** Problem **
Turn the rows into a numbered list with blank lines omitted, starting at the first line of the rows and ending at the line containing "pos(291,209)".

(Rows from a dataset)
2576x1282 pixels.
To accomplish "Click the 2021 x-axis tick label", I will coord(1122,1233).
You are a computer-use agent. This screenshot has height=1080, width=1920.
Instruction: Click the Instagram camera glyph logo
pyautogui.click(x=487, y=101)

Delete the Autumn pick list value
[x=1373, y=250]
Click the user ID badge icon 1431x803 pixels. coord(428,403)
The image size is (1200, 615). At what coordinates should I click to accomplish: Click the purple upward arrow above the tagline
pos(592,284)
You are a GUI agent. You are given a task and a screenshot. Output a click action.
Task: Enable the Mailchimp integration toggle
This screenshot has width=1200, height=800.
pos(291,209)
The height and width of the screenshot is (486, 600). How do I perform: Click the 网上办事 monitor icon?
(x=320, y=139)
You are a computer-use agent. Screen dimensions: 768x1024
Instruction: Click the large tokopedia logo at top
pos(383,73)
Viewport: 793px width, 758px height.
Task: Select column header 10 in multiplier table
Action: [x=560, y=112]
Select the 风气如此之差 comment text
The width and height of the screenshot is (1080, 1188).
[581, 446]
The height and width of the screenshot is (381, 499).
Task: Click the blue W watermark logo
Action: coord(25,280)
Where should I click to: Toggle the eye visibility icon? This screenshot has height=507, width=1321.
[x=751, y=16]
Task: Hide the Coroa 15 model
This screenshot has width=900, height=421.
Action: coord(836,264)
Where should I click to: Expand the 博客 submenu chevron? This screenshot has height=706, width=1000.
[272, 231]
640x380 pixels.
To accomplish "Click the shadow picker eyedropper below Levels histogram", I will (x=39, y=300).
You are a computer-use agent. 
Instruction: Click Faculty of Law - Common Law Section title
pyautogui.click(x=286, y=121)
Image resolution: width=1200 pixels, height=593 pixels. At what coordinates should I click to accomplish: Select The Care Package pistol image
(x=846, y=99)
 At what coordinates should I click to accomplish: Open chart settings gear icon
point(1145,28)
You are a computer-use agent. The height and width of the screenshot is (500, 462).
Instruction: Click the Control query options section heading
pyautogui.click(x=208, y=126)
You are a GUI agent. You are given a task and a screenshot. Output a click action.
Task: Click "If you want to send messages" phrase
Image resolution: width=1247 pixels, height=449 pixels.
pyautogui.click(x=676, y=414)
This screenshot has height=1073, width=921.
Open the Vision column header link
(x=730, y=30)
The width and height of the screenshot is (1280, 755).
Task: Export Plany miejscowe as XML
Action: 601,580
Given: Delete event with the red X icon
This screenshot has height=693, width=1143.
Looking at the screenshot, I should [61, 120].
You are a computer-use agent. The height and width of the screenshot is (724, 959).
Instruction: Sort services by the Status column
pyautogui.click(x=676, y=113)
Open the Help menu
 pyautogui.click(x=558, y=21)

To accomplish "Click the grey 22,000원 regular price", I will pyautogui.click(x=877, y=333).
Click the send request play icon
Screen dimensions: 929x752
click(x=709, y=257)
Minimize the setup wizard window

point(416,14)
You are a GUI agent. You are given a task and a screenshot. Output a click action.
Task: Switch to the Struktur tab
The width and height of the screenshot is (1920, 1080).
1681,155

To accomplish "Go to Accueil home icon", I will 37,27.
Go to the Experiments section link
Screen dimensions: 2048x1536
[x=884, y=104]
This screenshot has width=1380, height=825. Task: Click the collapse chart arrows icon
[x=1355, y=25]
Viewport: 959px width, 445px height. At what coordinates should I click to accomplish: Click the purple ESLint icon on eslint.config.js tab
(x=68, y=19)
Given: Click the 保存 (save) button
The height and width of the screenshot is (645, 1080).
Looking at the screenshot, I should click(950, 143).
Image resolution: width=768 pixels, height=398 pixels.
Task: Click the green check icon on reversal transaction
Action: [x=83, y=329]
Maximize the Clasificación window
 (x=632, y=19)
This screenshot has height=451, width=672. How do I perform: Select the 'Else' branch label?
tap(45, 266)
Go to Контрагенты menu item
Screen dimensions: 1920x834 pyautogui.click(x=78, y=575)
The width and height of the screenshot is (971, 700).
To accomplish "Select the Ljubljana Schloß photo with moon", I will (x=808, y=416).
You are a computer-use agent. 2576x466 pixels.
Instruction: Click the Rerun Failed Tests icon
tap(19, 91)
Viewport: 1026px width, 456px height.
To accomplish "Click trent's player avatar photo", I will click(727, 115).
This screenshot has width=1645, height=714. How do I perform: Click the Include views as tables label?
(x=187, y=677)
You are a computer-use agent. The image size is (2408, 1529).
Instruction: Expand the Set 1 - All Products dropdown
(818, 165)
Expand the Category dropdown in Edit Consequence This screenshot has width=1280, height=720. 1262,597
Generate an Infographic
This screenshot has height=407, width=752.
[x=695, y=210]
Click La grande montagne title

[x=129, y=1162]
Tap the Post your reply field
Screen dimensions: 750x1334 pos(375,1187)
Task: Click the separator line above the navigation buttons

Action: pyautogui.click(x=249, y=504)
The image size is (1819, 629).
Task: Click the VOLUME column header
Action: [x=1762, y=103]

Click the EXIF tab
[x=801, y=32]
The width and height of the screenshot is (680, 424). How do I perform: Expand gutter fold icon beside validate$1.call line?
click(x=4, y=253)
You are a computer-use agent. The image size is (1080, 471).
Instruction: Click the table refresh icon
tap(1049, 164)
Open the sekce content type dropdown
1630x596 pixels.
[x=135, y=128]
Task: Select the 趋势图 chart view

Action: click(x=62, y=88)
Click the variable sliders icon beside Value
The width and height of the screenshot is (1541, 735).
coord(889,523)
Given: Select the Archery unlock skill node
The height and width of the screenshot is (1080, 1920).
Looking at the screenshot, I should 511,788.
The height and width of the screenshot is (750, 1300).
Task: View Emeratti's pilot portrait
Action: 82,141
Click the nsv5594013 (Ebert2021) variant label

** Solution to this task **
1. 2576x1282 pixels.
2. To accomplish "Click the 2021 x-axis tick label", I will coord(1122,1233).
3. You are a computer-use agent. This screenshot has height=1080, width=1920.
4. Instruction: Click the Instagram camera glyph logo
5. pyautogui.click(x=487, y=101)
6. Delete the Autumn pick list value
7. [x=1373, y=250]
8. Click the user ID badge icon 1431x803 pixels. coord(428,403)
9. The image size is (1200, 615). At what coordinates should I click to accomplish: Click the purple upward arrow above the tagline
10. pos(592,284)
11. You are a GUI agent. You are given a task and a screenshot. Output a click action.
12. Task: Enable the Mailchimp integration toggle
13. This screenshot has width=1200, height=800.
14. pos(291,209)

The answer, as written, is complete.